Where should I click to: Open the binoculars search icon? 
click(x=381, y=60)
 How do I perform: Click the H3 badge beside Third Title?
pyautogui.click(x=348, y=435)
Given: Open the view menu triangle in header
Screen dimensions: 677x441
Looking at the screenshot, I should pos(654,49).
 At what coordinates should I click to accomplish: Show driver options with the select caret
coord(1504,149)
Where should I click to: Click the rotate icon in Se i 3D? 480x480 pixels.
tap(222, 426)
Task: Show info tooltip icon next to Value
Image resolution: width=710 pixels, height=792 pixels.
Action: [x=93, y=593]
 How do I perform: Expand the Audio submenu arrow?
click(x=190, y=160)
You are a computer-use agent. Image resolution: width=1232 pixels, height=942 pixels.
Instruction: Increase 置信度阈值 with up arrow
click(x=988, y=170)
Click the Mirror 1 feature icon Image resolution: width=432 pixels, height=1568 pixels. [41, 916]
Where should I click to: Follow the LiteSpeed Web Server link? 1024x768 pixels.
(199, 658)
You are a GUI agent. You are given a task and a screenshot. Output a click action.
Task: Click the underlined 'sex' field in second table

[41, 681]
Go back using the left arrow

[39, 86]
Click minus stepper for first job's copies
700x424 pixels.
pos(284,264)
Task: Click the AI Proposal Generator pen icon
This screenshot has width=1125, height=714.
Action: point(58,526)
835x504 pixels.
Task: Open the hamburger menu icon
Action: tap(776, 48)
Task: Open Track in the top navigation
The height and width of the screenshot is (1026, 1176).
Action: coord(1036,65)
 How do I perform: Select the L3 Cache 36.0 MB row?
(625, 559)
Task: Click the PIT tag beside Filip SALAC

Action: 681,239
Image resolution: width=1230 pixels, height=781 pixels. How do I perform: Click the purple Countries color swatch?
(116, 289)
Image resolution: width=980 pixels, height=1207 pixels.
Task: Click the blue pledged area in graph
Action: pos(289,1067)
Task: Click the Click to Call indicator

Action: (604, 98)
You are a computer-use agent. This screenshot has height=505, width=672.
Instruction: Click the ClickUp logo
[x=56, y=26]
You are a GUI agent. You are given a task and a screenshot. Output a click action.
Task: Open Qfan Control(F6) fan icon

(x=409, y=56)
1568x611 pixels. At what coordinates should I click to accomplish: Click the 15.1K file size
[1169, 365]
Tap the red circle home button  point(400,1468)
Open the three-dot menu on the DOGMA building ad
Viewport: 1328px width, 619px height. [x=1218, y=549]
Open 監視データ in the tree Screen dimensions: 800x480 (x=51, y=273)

* [Aim of the exercise]: Start at the line containing "Tap the red" and print each line exactly until the listing ends, keeping the final line too.

* [Task result]:
Tap the red circle home button  point(400,1468)
Open the three-dot menu on the DOGMA building ad
Viewport: 1328px width, 619px height. [x=1218, y=549]
Open 監視データ in the tree Screen dimensions: 800x480 (x=51, y=273)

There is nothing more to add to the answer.